HPLC analysis of phytoplankton pigments from Lake Kinneret with special reference to the bloom-forming dinoflagellate Peridinium gatunense (Dinophyceae) and chlorophyll degradatio products

Yosef Z. Yacobi, Utsa Pollingher1, Yael Gonen1, Volkmar Gerhardt2 and Assaf Sukenik1

Yigal Alton Kinneret Limnological Laboratory, Israel Oceanographic & Limnological Research PO Box 345, Tiberias 14102 1National Institute of Oceanography, Israel Oceanographic & Limnological Research PO Box 8030, Haifa 31080, Israel 2Department of Physics, Regensburg University Universitätstrasse 31, D-93053 Regensburg, FRG

Received on February 15, 1996; accepted on April 30, 1996 Photosynthetic pigments extracted from the paniculate material of the water column of Lake Kinneret were studied throughout the periods of May 1988-June 1989, and November 1993-November 1994, by means of HPLC. The temporal and vertical variation of the pigment suite found agreed with the microscopically determined phytoplankton record.

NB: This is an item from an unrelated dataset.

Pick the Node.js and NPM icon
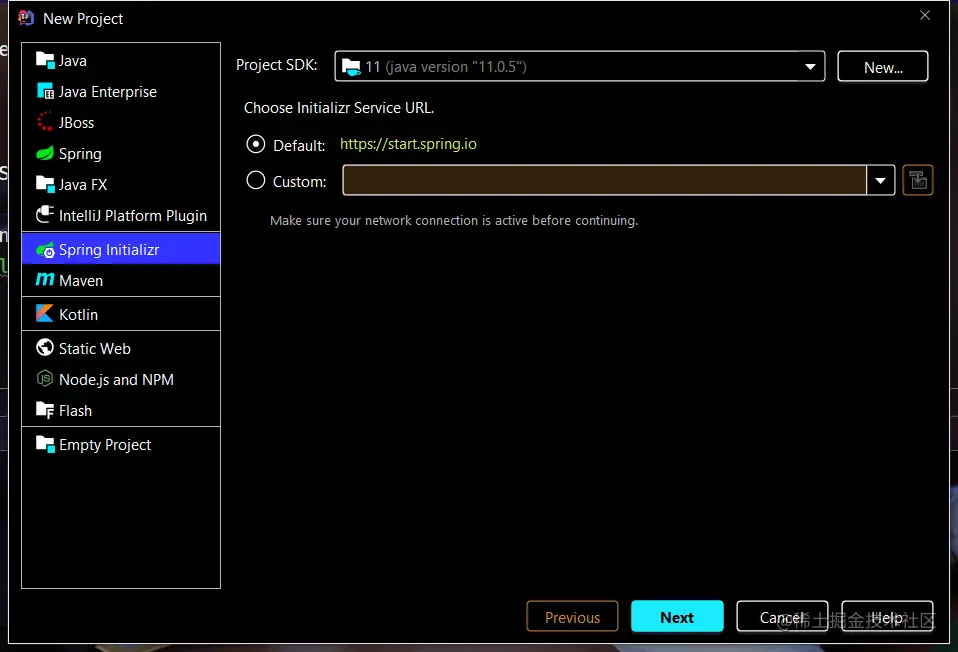(x=45, y=379)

The regression calculations of taxon-specific biomass with the corresponding signature pigments suggest that pigment analysis may be a useful tool for the monitoring of bloom-forming species, e.g. the dinoflagellate Peridinium gatunense Nygaard. The HPLC pigment analysis permitted the identification and quantification of chlorophyll degradation products, providing for the first time information about their composition in Lake Kinneret. Chlorophyllide a was the major detectable degradation product of chlorophyll a, varying between 1 and 9% of the chlorophyll a concentration. Other chlorophyll a derivatives appeared mostly in minor quantities. Pheophytin a was virtually lacking in all the samples. Removal rates of pigments, measured by sedimentation traps, indicated that the degradation of chlorophyll a via chlorophyllide a is a dynamic process that continues during the sedimentation of the phytoplankton particles.